## START
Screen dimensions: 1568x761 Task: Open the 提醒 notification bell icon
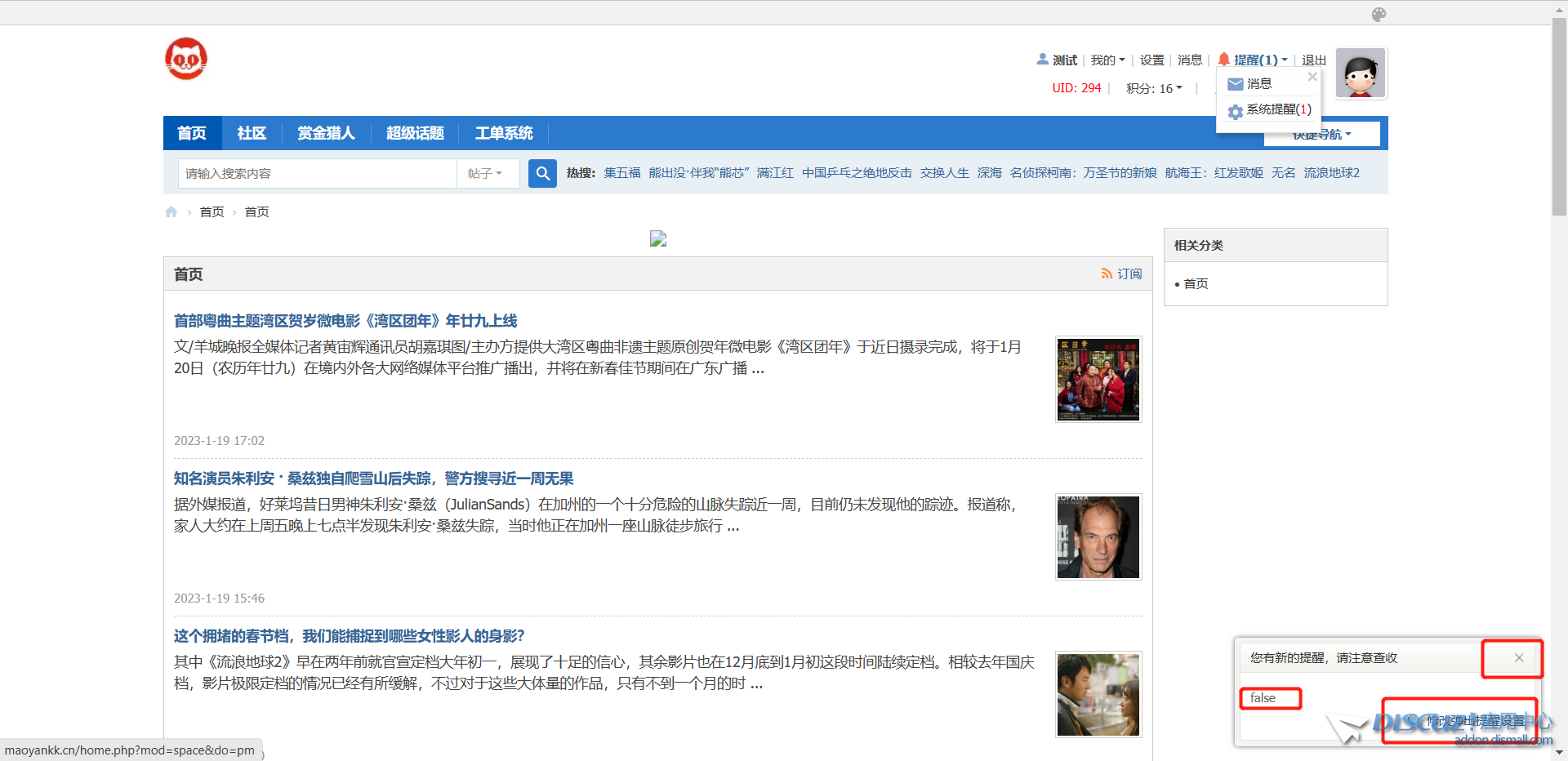tap(1223, 59)
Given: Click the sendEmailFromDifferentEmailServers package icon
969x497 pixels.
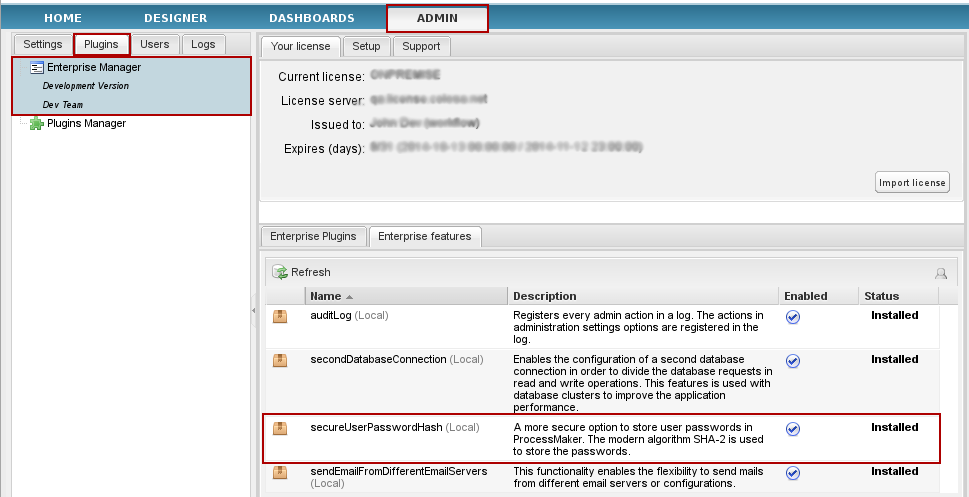Looking at the screenshot, I should [280, 472].
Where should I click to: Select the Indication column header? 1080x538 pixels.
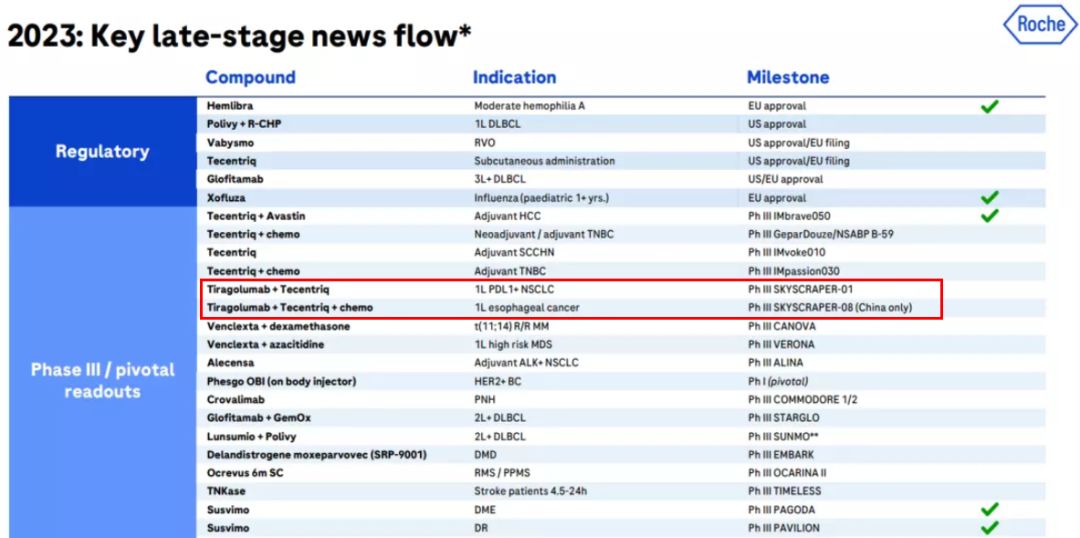(x=514, y=77)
## END
Reproduce the listing above word for word, leaving out the pictures.

▶ Solution to this task:
Screen dimensions: 1568x761 Task: Open the 提醒 notification bell icon
tap(1223, 59)
Given: Click the sendEmailFromDifferentEmailServers package icon
969x497 pixels.
Looking at the screenshot, I should [280, 472].
Where should I click to: Select the Indication column header? 1080x538 pixels.
(x=514, y=77)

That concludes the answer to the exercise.